YOUR OBJECTIVE »
How many of the lines below contain the string "icon"? Reply with the count alone.

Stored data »
◆ ◆ ◆
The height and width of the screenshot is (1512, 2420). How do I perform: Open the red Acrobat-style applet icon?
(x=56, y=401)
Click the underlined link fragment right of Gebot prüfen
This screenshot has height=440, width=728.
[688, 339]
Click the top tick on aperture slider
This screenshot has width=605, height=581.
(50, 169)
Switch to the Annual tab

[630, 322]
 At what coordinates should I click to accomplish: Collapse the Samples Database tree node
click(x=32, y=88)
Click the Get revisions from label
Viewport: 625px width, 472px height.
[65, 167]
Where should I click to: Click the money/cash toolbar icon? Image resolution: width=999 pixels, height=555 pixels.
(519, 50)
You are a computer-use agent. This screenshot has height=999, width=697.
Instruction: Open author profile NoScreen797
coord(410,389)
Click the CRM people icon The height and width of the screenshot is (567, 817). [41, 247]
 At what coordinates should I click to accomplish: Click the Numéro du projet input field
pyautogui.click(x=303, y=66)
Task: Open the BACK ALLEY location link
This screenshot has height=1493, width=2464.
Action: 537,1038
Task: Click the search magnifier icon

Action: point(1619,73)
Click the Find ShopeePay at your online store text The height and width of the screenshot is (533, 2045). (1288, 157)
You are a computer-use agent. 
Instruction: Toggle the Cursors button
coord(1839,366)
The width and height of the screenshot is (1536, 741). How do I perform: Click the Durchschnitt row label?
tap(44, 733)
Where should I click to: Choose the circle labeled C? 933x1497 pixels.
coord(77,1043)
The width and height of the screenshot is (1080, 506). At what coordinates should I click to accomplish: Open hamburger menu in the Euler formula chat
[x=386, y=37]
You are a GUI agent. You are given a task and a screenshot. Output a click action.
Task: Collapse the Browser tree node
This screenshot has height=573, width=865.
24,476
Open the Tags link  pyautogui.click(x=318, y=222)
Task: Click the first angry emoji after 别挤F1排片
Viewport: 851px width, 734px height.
◆ ◆ ◆
SOLUTION TO THE PROBLEM »
4